Anoche dormida pude estar cerca de ti otra vez, los recuerdos de aquel día en que te fuiste volvieron una vez más a mi mente, ver tu rostro por última vez fue mi desolación, observar tus ojos, tu mejilla, tus labios, para que cuando cierre mis ojos pueda recordarte tal cual eras, para que esa imagen no se borre jamás, yo sé que sabes todo lo que me está sucediendo en estos momentos, y más aún sé que tu me estas apoyando.
Papi, cuanto te extraño, pasan los años y yo aún pienso encontrarte en tu casa sentado en tu mecedora leyendo tu periódico, mirando a tu alrededor, observando lo que puedes hacer, ayer miraba tu foto y es aquel rostro tal cual yo tengo y tendré siempre en mi memoria, tú me enseñaste muchas cosas que en la vida debía afrontar, pero jamás me enseñaste a saber lo que es estar sin ti.
Las calles que antes nos separaban ahora se convirtieron en kilómetros, millas una eternidad, las flores que adornan tu tumba, duran poco por el tiempo, el sol y la lluvia las marchitan, pero mi recuerdo y mi amor estarán ahí intactos con el tiempo, no habrá jamás nadie que lo pueda destruir, el amor verdadero crece y florece por siempre, te amo papito y extraño no poder abrazarte y decirte cuanto te quiero, me haces falta, mucha falta.

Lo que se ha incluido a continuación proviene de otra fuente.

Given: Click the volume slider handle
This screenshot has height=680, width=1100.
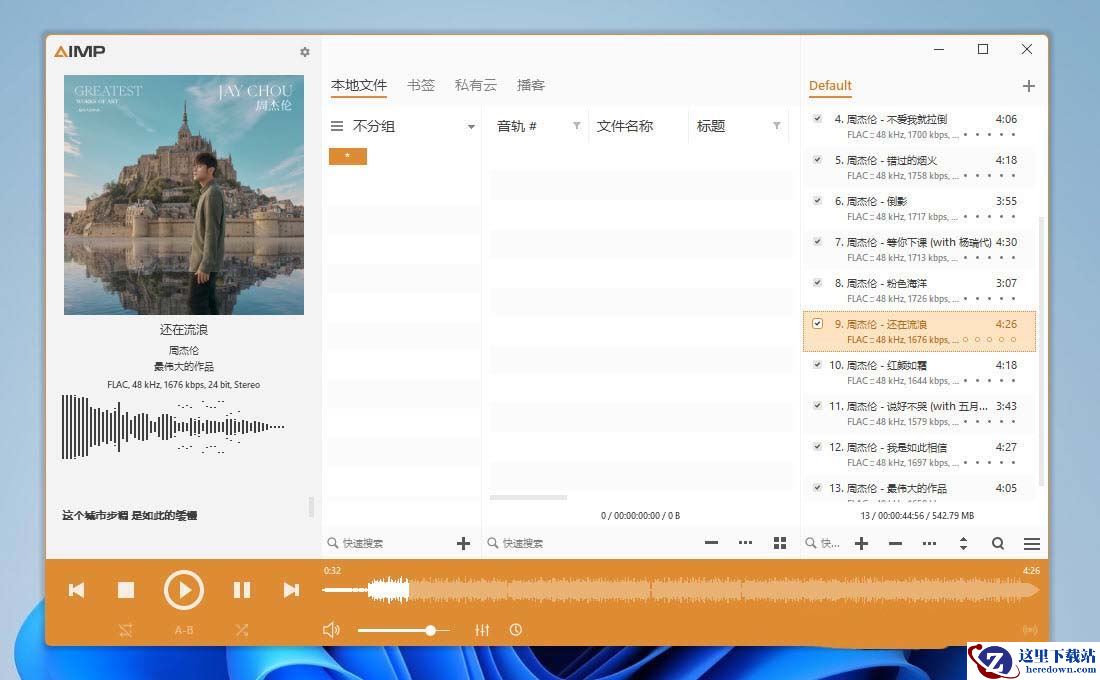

Me cuesta mucho aceptar tu marcha, fuiste un padre maravilloso, al que ame con todo mi corazón y estoy consciente de que esta despedida es momentánea y por ello te pido que donde quiera que este me mande mucha fortaleza para continuar con mi vida. Te amo mucho viejo y de desde ese lugar donde me miras se que estas feliz.